Sarebbero stati intensificati i controlli, quindi, nell’aeroporto di Lamezia. Intanto dalla Croce Rossa Italiana – Comitato regionale Calabria, in un post sui social informano che “continuano presso lo scalo internazionale di Lamezia Terme, sugli arrivi dall'estero e da Roma, i controlli in misura preventiva dovuti all'emergenza Coronavirus. La procedura prevede la misurazione della temperatura tramite termometro ad infrarossi e/o termo-scanner. In caso di temperatura registrata superiore a 37,5 gradi il passeggerò è sottoposto ad una visita ed un quesito anamnestico: provenienza, sintomatologia, ecc. Se il passeggero rientra nei casi sospetti previsti dalle linee guida del ministero della Salute sarà affidato al Sistema sanitario regionale e trasportato nell'ospedale di riferimento”. Il tutto nel ribadire che “si tratta di misure di prevenzione”. Dalla Croce Rossa ricordano inoltre che “per ulteriori informazioni o per segnalare casi sospetti si rimanda al numero 1500 del ministero della Salute”.

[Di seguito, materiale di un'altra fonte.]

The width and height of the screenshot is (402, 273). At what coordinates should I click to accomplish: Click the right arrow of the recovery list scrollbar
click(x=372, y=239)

Intanto, è corsa al rientro. In molti, tra studenti e lavoratori, che si trovano al Nord, stanno optando per ritornare nelle regioni del Sud. Voli pieni, quindi, dalle principali regioni del Nord, zone ad alto allarme di Coronavirus, anche verso la città della Piana. La presidente Jole Santelli invita i calabresi che ritornano a casa di avvertire le autorità preposte.